Tokenizers

Base class

We implement a basic tokenizer class, built on torchtext basic_english tokenizer. Its purpose is to transform text into a series of token_ids (integers), that will be fed to a word vector.

class multimodal.text.BasicTokenizer(tokens: List[str] = [], sentences: List[str] = [], name: Optional[str] = None, pad_token='<pad>', unk_token='<unk>', padding_side='right', dir_data: Optional[str] = None)[source]

This class maps word tokens to token_ids. In case of unknown token ids, the It will also pad the data.

Parameters
  • tokens (list) – Tokens to add in the dictionnary. Those can be tokens from pretrain vectors.

  • sentences (list) – List of sentences that need to be tokenized first, before building the vocab. Tokens from those sentences will be added to the vocabulary if they were not in it already.

  • name (str) – name which will be used to save the tokenizer. Use a different name when changing the tokens.

  • pad_token (str) – token used to pad the data.

  • unk_token (str) – token used for unknown words. The id is saved in the attribute unk_token_id.

  • pad_side (str) – either “left” or “right”. The pad_token_id attribute will save the position.
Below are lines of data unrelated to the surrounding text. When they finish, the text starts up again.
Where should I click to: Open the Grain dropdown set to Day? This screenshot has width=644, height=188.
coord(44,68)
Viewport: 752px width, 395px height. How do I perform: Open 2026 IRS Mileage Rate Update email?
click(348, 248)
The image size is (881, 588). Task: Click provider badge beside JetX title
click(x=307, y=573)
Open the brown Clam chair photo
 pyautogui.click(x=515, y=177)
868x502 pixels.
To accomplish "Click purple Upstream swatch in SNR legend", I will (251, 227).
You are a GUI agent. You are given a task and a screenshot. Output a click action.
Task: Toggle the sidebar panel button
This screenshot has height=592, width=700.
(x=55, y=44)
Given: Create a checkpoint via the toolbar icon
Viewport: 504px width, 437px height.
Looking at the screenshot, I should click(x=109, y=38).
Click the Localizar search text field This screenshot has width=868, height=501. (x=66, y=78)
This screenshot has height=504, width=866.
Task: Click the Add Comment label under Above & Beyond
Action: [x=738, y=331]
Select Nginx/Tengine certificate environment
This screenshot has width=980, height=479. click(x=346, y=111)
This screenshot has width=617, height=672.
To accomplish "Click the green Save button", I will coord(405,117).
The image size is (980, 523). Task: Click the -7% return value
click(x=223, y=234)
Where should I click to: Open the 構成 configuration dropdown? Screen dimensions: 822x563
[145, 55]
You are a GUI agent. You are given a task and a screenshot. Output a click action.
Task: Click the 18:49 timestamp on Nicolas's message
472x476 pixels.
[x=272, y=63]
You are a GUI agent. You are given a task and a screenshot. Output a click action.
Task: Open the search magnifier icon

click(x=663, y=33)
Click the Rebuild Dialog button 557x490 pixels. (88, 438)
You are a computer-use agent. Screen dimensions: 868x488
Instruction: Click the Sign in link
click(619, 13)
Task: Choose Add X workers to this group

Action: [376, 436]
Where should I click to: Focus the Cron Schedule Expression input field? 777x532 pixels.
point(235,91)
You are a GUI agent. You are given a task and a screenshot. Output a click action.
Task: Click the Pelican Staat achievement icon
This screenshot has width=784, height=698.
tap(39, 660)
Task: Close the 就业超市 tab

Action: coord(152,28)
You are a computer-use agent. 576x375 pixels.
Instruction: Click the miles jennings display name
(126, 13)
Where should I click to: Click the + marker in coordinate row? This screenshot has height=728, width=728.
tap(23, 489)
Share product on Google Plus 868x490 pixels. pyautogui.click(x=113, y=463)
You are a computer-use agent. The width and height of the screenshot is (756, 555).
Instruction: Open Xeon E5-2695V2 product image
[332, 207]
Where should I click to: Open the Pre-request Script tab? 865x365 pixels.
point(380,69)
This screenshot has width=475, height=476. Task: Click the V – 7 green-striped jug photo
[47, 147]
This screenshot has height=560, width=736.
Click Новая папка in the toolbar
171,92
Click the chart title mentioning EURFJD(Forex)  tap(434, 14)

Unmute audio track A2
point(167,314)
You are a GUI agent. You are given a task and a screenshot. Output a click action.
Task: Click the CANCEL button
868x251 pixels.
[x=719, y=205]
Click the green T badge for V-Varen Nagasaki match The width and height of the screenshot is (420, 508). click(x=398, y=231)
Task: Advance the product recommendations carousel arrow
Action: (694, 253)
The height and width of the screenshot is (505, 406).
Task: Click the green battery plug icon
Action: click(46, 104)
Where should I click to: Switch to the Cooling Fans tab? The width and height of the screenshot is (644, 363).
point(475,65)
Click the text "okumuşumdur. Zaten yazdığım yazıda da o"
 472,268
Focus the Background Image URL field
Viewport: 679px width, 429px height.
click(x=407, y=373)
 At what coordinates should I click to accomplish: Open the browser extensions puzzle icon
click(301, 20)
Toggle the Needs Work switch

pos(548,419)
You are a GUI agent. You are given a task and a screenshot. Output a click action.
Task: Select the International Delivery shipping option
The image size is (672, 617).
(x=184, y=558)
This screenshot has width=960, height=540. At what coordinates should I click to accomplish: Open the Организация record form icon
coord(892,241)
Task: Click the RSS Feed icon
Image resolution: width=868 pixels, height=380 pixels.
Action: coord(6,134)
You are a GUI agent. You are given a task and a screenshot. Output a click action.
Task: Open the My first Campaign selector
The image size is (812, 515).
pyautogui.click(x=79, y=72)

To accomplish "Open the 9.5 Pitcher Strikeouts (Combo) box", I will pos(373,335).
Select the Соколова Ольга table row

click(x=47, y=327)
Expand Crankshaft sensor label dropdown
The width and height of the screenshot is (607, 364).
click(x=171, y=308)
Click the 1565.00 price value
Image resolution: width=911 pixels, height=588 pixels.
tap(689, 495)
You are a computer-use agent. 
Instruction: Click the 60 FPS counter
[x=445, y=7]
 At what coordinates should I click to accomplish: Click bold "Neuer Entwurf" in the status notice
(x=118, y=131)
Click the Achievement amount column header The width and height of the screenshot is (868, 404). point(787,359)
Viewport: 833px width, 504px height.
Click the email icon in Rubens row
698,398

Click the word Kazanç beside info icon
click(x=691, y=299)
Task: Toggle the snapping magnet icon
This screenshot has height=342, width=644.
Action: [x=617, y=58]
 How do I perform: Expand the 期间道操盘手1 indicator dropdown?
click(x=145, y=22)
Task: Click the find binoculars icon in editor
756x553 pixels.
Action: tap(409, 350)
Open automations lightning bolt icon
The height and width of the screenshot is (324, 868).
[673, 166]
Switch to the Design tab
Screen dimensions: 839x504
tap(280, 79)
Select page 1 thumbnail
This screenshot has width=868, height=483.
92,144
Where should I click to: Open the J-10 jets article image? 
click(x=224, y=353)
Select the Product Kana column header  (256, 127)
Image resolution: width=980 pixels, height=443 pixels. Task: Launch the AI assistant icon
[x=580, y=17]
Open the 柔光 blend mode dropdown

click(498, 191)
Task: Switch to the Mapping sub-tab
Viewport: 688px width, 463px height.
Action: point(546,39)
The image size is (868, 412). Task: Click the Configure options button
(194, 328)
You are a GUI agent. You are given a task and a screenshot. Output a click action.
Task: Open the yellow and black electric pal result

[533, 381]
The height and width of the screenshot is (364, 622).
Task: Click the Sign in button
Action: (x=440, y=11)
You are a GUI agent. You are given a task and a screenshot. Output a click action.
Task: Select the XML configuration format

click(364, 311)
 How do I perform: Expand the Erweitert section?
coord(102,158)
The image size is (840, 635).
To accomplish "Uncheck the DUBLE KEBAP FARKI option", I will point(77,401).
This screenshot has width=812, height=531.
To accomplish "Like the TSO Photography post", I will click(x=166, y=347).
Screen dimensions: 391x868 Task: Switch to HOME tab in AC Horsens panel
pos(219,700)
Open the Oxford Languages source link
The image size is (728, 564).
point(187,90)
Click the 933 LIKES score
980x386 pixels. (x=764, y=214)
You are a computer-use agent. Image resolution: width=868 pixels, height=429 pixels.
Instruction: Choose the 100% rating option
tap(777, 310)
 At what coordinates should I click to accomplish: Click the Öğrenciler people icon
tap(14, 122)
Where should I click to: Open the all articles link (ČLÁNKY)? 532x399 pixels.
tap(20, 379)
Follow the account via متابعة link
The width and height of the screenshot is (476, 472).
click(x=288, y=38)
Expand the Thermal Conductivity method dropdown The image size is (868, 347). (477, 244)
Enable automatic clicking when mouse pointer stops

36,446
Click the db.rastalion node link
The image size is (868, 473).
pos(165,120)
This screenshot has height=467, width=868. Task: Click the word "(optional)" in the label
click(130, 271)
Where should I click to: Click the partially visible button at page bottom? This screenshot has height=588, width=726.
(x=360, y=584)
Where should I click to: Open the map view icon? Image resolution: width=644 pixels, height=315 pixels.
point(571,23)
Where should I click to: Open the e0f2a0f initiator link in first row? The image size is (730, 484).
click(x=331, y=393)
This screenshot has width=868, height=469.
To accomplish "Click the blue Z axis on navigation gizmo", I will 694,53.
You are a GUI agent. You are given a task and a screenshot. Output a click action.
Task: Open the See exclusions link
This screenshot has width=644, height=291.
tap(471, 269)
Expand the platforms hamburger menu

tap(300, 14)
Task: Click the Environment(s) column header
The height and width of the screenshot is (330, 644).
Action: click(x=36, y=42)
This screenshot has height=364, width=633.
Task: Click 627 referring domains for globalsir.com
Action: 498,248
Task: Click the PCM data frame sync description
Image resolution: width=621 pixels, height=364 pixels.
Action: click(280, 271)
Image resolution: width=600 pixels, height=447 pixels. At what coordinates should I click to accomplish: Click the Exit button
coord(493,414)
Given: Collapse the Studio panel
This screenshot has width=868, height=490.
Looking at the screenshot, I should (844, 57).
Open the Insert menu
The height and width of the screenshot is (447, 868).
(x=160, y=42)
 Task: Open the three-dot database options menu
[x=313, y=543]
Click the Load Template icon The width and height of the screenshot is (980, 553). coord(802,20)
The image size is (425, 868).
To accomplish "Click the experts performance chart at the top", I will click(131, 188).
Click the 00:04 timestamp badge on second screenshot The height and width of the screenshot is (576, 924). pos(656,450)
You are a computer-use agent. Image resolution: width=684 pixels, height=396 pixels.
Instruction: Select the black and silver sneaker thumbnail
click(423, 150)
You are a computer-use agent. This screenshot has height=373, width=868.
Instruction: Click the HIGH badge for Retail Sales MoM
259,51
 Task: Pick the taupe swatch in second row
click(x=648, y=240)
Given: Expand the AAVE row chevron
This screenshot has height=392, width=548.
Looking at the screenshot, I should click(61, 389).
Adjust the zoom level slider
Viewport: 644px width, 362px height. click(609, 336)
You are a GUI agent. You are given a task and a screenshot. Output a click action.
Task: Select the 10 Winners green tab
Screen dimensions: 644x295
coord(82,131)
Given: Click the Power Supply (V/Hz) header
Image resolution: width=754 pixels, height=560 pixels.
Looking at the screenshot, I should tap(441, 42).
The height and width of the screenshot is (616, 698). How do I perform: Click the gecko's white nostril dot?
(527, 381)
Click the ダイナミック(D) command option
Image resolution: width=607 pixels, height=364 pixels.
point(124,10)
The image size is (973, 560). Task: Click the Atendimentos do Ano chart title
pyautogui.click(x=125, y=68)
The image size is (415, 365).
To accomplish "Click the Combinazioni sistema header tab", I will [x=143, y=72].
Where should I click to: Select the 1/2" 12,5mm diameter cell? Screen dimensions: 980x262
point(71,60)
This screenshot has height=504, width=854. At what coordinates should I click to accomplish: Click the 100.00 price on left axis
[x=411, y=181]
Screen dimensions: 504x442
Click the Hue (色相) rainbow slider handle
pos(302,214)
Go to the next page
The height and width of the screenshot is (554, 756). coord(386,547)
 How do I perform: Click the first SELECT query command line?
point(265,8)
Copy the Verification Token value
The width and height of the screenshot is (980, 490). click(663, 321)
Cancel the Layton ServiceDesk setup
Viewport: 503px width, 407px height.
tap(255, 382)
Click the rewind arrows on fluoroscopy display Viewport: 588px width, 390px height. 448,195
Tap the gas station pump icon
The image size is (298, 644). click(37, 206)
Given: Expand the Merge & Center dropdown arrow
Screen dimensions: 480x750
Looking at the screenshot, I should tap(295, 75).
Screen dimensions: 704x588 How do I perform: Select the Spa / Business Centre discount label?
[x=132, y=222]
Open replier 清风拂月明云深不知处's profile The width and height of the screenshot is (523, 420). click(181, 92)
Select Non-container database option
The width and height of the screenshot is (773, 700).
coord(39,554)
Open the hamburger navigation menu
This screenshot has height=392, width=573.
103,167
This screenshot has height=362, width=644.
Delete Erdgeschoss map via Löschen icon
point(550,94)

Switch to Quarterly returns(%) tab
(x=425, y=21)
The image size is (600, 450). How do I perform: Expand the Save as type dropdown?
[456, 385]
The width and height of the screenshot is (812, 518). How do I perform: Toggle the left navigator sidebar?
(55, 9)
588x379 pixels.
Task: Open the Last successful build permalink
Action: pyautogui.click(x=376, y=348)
  • dir_data (str) – directory to save multimodal data.

tokenize(s, replace_unk=True, padding=True)[source]

This function will return the tokenized representation of the input. Example: tokenize(“Hello there”) will return [“hello”, “there”], assuming both words are in the vocabulary.

In case a list of strings is given as input, this function will add padding tokens to ensure that all outputs have the same length.

Parameters
  • s (str | List[str]) – Either a string or a list of string, to be tokenized.

  • keep_unk (bool) – If true, then the tokenizes will not replace unknown words with the UNK token. Default: false

  • padding (bool) – Whether to add the padding token or not.

convert_tokens_to_ids(tokens)[source]

Converts tokenized representations :param tokens: List of string tokens that will be converted to their token ids. :type tokens: list :param If a token is missing from the vocabulary: :param it will be converted to self.unk_token_id.: :param Padding tokens will be converted to self.pad_token_id.:

VQA v2

The pretrained tokenizer for VQA v2 is called pretrained-vqa2.

from multimodal.text import BasicTokenizer
tokenizer = BasicTokenizer.from_pretrained("pretrained-vqa2")
tokens = tokenizer("What color is the car?")
# feed tokens to model